La faillite de Silicon Valley Bank (SVB) au printemps 2023 a aussi contribué à faire émerger le sujet en Europe. Présente au Royaume-Uni et en Allemagne, SVB avait structuré un écosystème de financement par la dette unique dans le paysage tech européen. "Nous avons racheté les actifs de SVB en Allemagne, ce qui nous a donné une exposition accrue à ce marché et de nombreuses opportunités de deals", explique Fatou Diagne. Pour plusieurs acteurs du secteur, cet événement a mis en lumière le rôle stratégique que peut jouer le venture debt dans un environnement tendu.
Un outil réservé à des start-up solides
Le venture debt ne concerne qu'une minorité de start-up : celles qui ont déjà validé leur modèle, affichent une croissance régulière et disposent de revenus récurrents. "Nous intervenons généralement après la série A, une fois que l'entreprise a démontré une traction commerciale claire", précise Fatou Diagne. "Nous sommes par ailleurs très sélectifs.

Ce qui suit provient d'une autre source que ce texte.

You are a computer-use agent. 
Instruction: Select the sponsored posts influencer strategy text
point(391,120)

Sur dix start-up qui ont réussi à lever en VC, nous ne prêtons qu'à une seule", poursuit-elle.
Les montants financés varient : entre 1 et 30 millions d'euros chez Bootstrap Europe, parfois plus pour certains acteurs américains. Les maturités s'échelonnent sur trois à quatre ans, avec une période initiale de 12 mois pendant laquelle seuls les intérêts sont remboursés. Les taux d'intérêt se situent entre 10 et 12%, auxquels s'ajoutent des warrants (bons de souscription d'actions) permettant au prêteur de bénéficier d'une dilution marginale, souvent inférieure à 2% du capital.
Un coût significatif si on le compare à celui des prêts bancaires. Mais une opportunité à saisir quand on sait que les start-up n'accèdent que très difficilement à ces prêts. "Pour une banque, prêter à une start-up, ce n'est ni rentable ni naturel", affirme Fatou Diagne.

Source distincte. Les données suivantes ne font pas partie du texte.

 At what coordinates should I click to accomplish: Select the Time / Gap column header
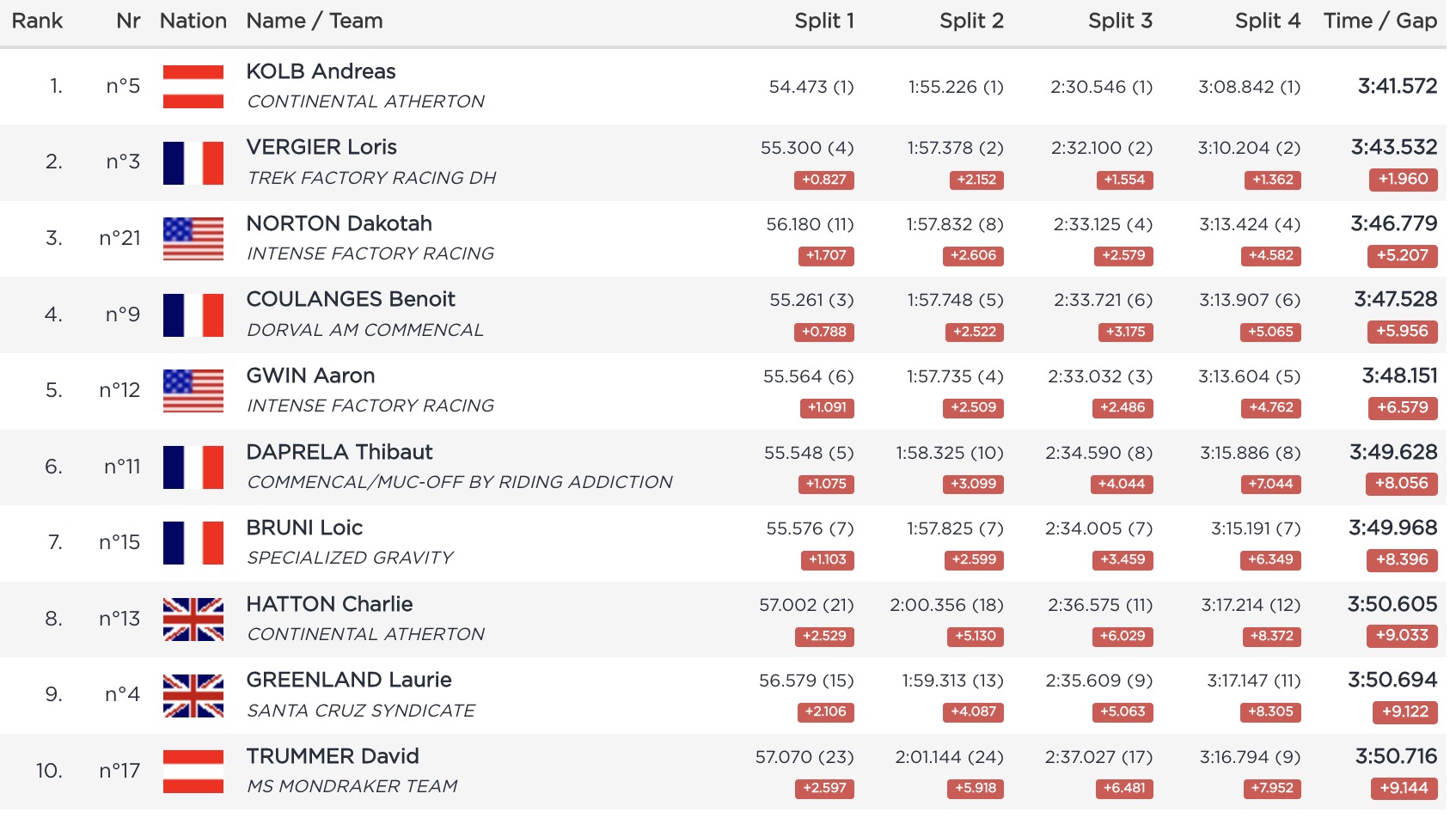pos(1380,21)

"L'intérêt principal pour les fondateurs, c'est de limiter leur dilution en repoussant ou en optimisant leur prochaine levée en equity", explique Nicolas Bucci, directeur European Debt Advisory chez Stifel, une banque d'investissement. Cette flexibilité est précieuse pour franchir des étapes critiques, comme atteindre le break-even ou valider un nouveau marché, avant d'ouvrir à nouveau le capital. "Ce n'est pas un substitut à une levée VC, mais un outil complémentaire, qui s'intègre dans une stratégie de financement long terme", souligne-t-il.

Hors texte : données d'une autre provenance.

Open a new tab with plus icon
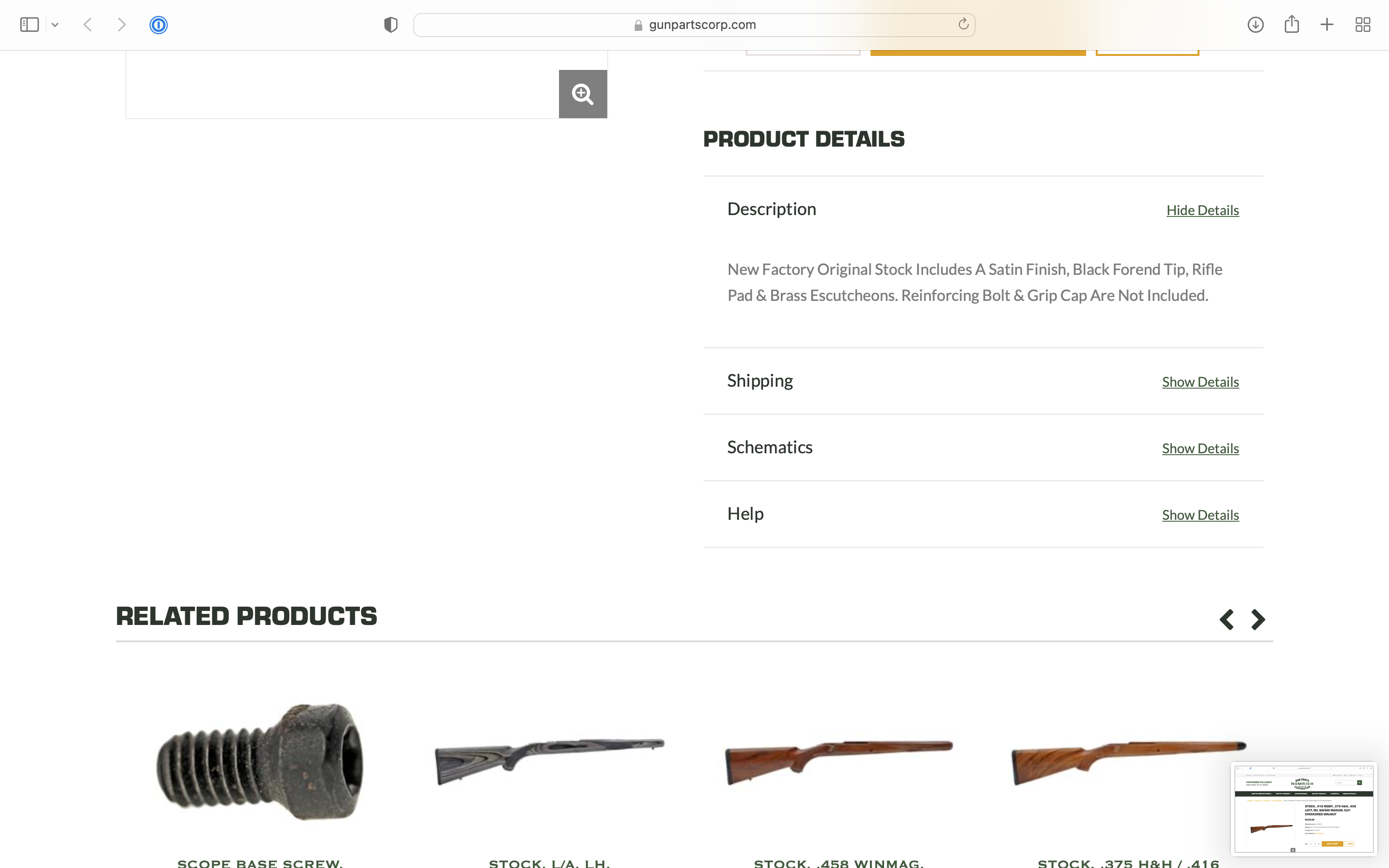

Des risques réels à bien mesurer
Malgré ses avantages, le venture debt n'est pas exempt de contraintes. "Une start-up qui ne croît pas suffisamment ne devrait pas lever de dette", tranche John Markell. En effet, les mensualités pèsent rapidement sur la trésorerie, et le financement devient risqué si la levée suivante est retardée ou si les revenus stagnent.
De plus, les prêteurs se protègent : ils prennent des sûretés sur la propriété intellectuelle, les contrats clients ou les actifs stratégiques, et imposent parfois des clauses restrictives. En cas de défaut, la relation peut évoluer vers une restructuration, voire une cession d'actifs.
Mais les prêteurs spécialisés assurent privilégier une logique partenariale. "Nous ne raisonnons pas comme une banque. Notre retour dépend aussi des warrants, donc de la valorisation finale de l'entreprise. Nous avons tout intérêt à ce qu'elle réussisse", déclare Fatou Diagne. Bootstrap Europe suit de près l'évolution de ses participations : reporting mensuel, échanges réguliers avec les équipes dirigeantes et scénarios de stress analysés en amont.
La prudence reste de mise. "Nous ne finançons jamais plus de 30% du plan global d'une entreprise, ni plus de 30% de sa valorisation", insiste Fatou Diagne. "La dette doit rester un catalyseur, pas une charge", ajoute-t-elle.
Le marché reste encore très concentré. "Il n'existe qu'une trentaine de prêteurs purement européens, contre plus de 350 aux Etats-Unis", rappelle John Markell. Cela limite mécaniquement l'accès au financement, en particulier en Europe où le cadre juridique est plus complexe ou moins harmonisé.